**What you should do:** Search the entries for lines with the string "chevron" and say how many there are, giving only the number.

-- Opening Marker --

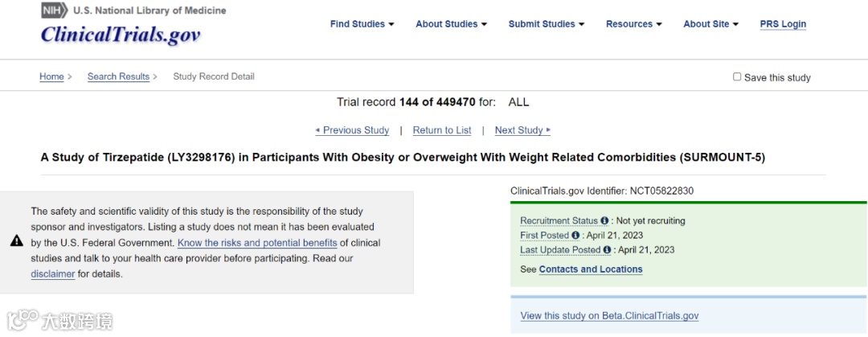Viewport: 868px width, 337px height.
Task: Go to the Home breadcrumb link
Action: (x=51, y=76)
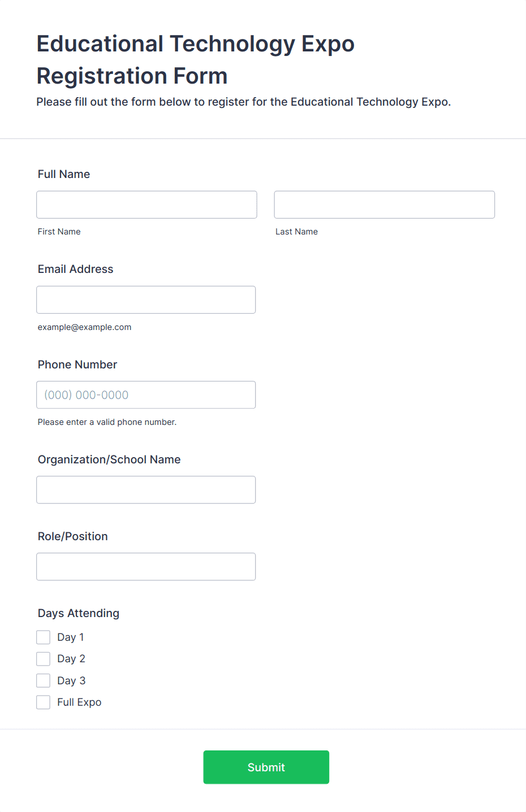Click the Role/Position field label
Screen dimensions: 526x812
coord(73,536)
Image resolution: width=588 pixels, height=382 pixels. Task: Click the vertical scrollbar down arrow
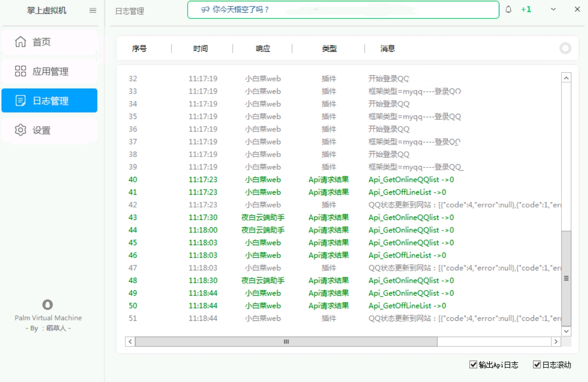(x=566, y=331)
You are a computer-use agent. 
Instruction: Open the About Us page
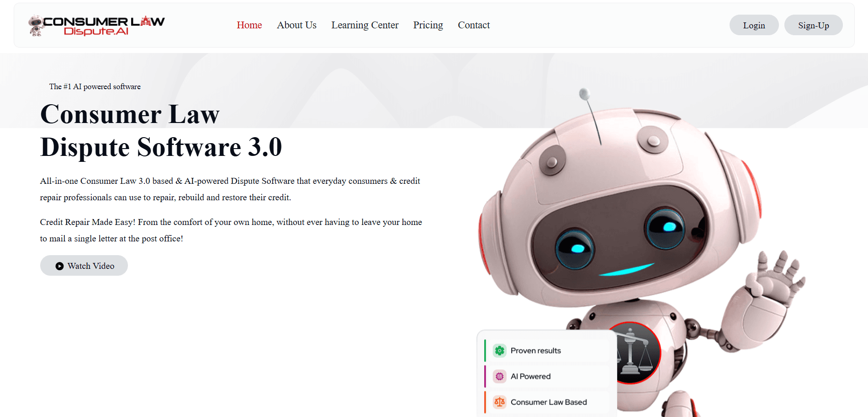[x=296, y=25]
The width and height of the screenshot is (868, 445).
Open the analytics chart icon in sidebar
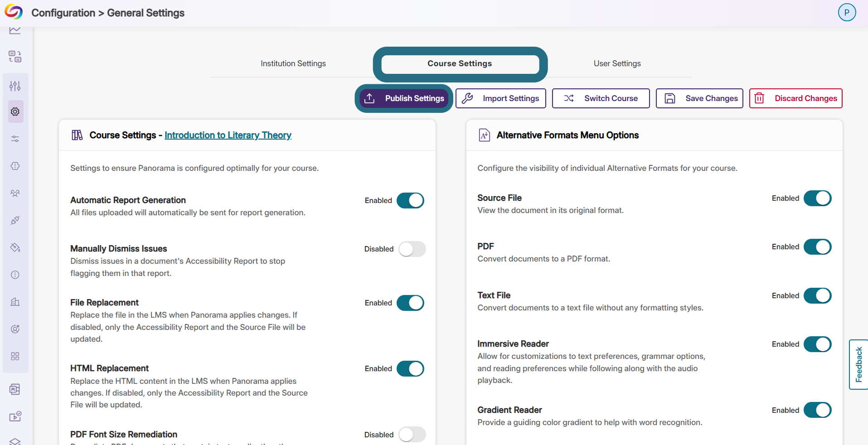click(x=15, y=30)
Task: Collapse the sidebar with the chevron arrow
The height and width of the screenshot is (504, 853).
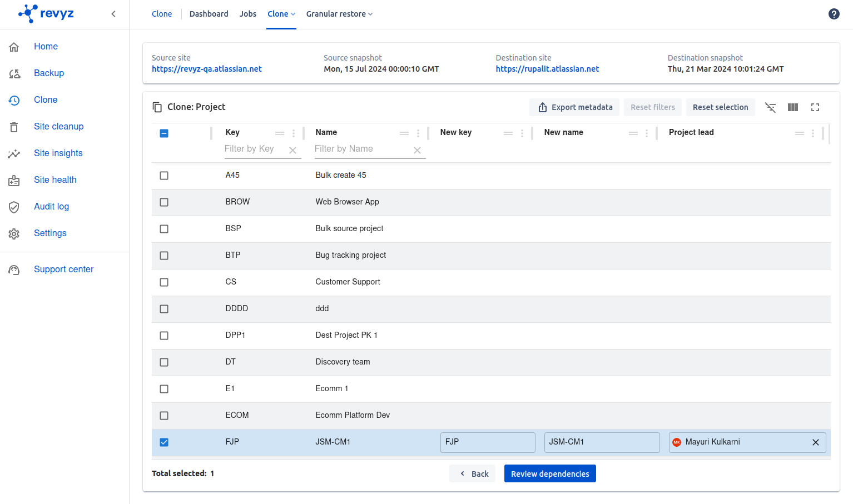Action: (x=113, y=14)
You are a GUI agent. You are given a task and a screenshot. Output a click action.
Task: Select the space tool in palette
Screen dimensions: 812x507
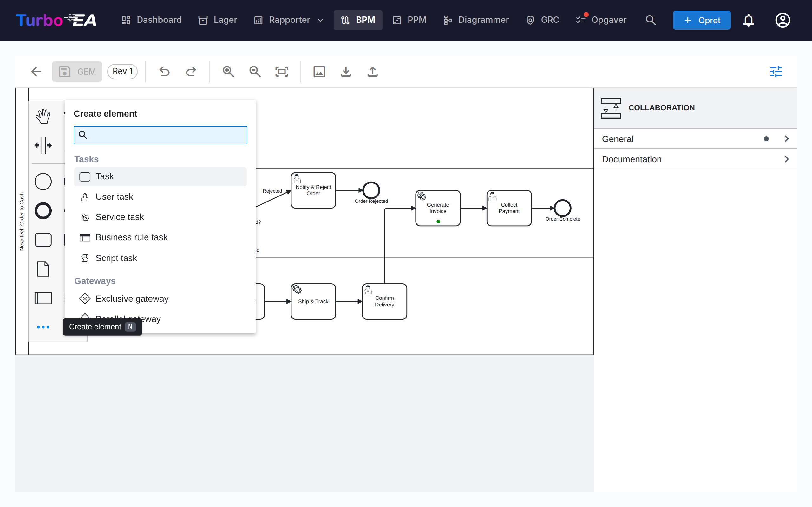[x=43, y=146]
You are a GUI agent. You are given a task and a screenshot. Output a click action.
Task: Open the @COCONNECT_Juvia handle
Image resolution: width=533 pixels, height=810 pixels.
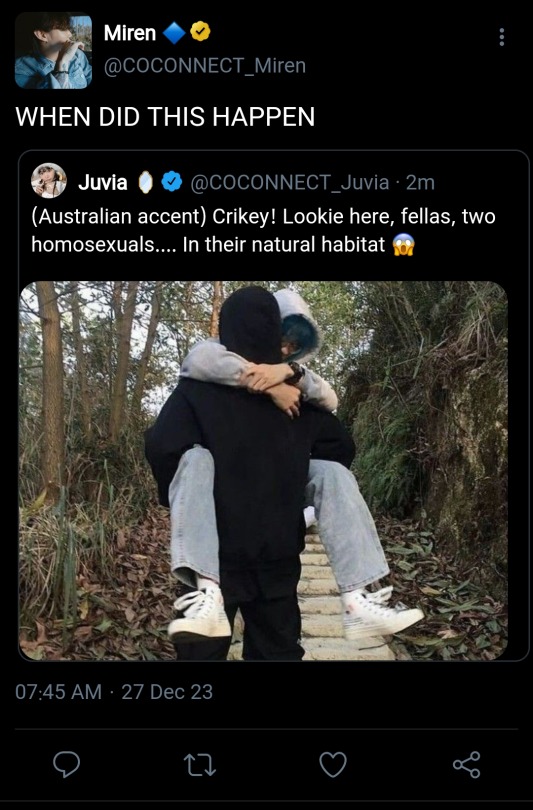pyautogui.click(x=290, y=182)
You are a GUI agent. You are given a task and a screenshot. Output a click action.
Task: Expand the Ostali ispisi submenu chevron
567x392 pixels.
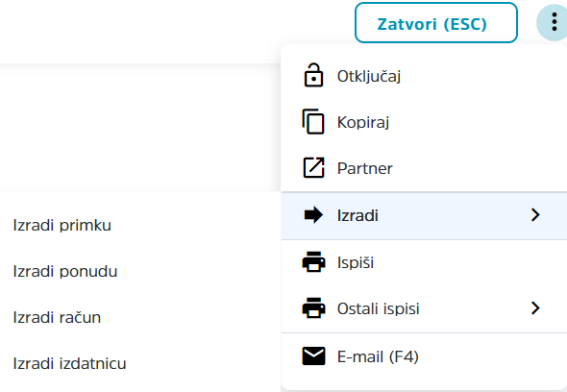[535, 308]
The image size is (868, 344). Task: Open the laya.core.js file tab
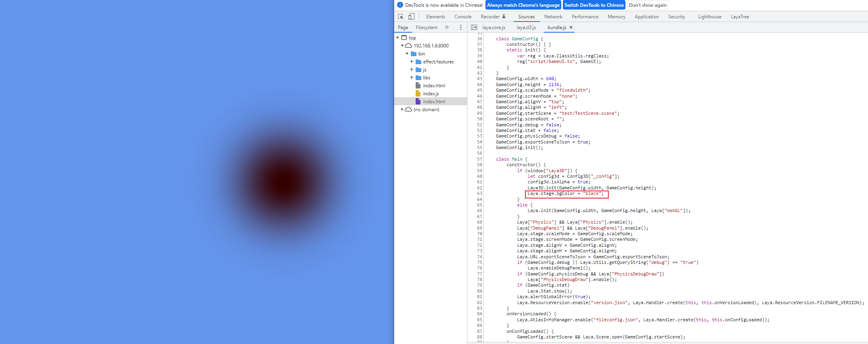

-- Closing Marker --

**Output for this exercise:** 2